Bristol-Myers Squibb Company
Route 206 & Province Line Road
Princeton, New Jersey 08543

BMS Ireland Capital Funding Designated Activity Company
Plaza 254, Blanchardstown Corporate Park 2
Dublin 15,
Ireland

Ladies and Gentlemen:

We are issuing this opinion letter in our capacity as special counsel for Bristol-Myers Squibb Company, a Delaware corporation (the “Parent”), and BMS Ireland Capital Funding Designated Activity Company, a designated activity company incorporated under the laws of Ireland (the “Finance Sub” and, together with the Parent, the “Companies”), in connection with the issuance and sale by the Finance Sub of €750,000,000 aggregate principal amount of 2.973% Notes due 2030 (the “2030 Notes”), €1,150,000,000 aggregate principal amount of 3.363% Notes due 2033 (the “2033 Notes”), €1,150,000,000 aggregate principal amount of  3.857% Notes due 2038 (the “2038 Notes”), €750,000,000 aggregate principal amount of 4.289% Notes due 2045 (the “2045 Notes”) and €1,200,000,000 aggregate principal amount of 4.581% Notes due 2055 (the “2055 Notes” and, together with the 2030 Notes, the 2033 Notes, the 2038 Notes and the 2045 Notes, the “Notes”). The Notes are to be fully and unconditionally guaranteed (the “Guarantee” and, together with the Notes, the “Securities”) by the Parent. The Securities are being offered pursuant to an effective registration statement (Nos. 333-283810 and 333-283810-01) filed with the Securities and Exchange Commission (the “Commission”). Such Registration Statement, as amended or supplemented, is hereinafter referred to as the “Registration Statement.” The Securities are to be issued pursuant to that certain Indenture, dated October 31, 2025 (the “Base Indenture”), by and among the Finance Sub, the Parent and The Bank of New York Mellon, as trustee (the “Trustee”), as supplemented by the First Supplemental Indenture, dated as of the date hereof (the “Supplemental Indenture” and, the Base Indenture as so supplemented, the “Indenture”), by and among the Finance Sub, the Parent and the Trustee. The Securities are to be sold pursuant to that certain Underwriting Agreement, dated November 5, 2025 (the “Underwriting Agreement”), by and among the Finance Sub, the Parent and the several underwriters named in Schedule V thereto (the “Underwriters”).

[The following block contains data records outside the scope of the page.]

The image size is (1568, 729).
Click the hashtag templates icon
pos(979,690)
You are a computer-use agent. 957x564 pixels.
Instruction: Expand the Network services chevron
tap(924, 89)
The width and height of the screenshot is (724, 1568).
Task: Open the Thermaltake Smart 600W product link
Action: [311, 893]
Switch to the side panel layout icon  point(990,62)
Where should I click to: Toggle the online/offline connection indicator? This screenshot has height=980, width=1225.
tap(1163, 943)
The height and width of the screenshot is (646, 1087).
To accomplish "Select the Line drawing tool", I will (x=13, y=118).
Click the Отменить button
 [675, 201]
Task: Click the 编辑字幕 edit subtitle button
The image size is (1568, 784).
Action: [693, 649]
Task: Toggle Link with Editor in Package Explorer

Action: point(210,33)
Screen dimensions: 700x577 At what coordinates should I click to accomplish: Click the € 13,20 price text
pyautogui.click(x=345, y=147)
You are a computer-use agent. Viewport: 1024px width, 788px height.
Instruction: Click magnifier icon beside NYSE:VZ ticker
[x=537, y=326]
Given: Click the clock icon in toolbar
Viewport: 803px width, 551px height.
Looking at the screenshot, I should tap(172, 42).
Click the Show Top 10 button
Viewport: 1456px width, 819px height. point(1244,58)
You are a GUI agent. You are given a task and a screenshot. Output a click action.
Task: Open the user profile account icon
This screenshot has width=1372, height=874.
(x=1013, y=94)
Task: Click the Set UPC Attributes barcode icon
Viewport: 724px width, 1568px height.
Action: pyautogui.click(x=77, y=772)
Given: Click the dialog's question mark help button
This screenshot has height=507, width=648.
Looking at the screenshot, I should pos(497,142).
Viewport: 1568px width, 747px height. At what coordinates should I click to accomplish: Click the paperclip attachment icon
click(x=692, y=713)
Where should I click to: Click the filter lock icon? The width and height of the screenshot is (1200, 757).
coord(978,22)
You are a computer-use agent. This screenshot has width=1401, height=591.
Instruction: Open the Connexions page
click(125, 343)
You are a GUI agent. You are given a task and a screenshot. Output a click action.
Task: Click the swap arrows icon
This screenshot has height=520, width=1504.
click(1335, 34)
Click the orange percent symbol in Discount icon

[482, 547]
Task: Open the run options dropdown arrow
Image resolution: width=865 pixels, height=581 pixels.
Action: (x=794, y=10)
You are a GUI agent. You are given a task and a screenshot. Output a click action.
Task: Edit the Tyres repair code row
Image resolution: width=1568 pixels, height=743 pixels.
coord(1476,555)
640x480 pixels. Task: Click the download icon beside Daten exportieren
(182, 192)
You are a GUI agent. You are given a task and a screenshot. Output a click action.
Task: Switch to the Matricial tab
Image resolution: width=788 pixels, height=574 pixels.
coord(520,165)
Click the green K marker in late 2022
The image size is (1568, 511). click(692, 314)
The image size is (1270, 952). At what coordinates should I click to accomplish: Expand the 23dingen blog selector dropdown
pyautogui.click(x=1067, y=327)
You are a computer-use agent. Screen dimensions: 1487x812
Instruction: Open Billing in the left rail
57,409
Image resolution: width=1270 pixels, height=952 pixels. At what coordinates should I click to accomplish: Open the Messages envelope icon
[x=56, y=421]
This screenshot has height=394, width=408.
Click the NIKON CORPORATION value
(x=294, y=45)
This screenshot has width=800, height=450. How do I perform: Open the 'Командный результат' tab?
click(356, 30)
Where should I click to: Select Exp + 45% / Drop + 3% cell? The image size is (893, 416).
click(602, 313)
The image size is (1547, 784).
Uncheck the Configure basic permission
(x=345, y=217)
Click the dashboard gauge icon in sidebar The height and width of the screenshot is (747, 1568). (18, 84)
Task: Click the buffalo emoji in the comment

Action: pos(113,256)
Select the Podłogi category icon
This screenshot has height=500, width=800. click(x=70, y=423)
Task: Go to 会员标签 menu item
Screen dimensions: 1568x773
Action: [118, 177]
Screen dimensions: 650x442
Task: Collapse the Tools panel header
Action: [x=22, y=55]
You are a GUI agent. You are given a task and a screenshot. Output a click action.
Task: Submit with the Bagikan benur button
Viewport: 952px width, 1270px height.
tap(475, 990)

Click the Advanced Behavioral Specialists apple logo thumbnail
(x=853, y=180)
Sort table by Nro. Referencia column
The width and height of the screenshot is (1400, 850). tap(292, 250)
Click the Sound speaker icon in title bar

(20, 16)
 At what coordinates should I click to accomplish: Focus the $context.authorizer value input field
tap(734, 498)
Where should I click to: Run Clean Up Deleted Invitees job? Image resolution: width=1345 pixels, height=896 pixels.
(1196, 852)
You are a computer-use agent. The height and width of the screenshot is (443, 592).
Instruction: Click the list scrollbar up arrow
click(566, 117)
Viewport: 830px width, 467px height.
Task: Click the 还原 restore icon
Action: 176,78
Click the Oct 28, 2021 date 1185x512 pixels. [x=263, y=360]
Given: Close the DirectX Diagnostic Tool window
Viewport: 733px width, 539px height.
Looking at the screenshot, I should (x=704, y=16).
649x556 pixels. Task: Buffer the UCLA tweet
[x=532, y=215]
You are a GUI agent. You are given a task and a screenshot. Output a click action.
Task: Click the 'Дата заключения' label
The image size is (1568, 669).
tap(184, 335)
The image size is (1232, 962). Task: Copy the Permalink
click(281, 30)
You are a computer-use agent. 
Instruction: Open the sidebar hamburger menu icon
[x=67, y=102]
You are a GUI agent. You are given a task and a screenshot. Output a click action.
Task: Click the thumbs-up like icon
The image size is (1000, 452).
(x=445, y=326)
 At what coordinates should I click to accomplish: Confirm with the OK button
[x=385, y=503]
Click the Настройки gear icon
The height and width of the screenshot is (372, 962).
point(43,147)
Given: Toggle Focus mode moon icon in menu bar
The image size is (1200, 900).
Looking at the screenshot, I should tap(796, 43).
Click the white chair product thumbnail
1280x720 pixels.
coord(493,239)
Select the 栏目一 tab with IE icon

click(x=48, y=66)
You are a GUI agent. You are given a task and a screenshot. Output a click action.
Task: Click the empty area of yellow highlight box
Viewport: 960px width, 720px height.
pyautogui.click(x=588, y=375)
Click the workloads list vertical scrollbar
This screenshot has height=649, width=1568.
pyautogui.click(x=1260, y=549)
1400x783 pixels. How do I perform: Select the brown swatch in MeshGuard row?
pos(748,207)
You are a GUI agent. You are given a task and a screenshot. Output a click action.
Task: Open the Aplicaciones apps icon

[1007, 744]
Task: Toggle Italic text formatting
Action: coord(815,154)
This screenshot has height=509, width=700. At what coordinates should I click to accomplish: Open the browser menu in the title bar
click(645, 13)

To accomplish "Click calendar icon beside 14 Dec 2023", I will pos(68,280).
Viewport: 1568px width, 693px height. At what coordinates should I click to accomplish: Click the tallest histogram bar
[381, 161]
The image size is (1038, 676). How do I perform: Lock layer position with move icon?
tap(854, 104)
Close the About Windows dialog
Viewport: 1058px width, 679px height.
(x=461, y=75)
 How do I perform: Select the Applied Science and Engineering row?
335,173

In connection with this opinion, we have examined originals, or copies certified or otherwise identified to our satisfaction, of such documents, corporate records and other instruments as we have deemed necessary for the purposes of this opinion, including (i) the Amended and Restated Certificate of Incorporation of the Parent, as amended through the date hereof, (ii) the Bylaws of the Parent, as amended through the date hereof, (iii) minutes and records of the corporate proceedings of the Parent with respect to the issuance and sale of the Securities, (iv) the Registration Statement and the exhibits thereto, (v) the Indenture and (vi) forms of the Notes.

For purposes of this opinion, we have assumed the authenticity of all documents submitted to us as originals, the conformity to the originals of all documents submitted to us as copies and the authenticity of the originals of all documents submitted to us as copies. We have also assumed the legal capacity of all natural persons, the genuineness of the signatures of persons signing all documents in connection with which this opinion is rendered, the authority of such persons signing on behalf of the parties thereto, other than the Parent, and the due authorization, execution and delivery of all documents by the parties thereto, other than the Parent. We have not independently established or verified any facts relevant to the opinions expressed herein, but have relied upon statements and representations of the officers and other representatives of the Parent and others as to factual matters.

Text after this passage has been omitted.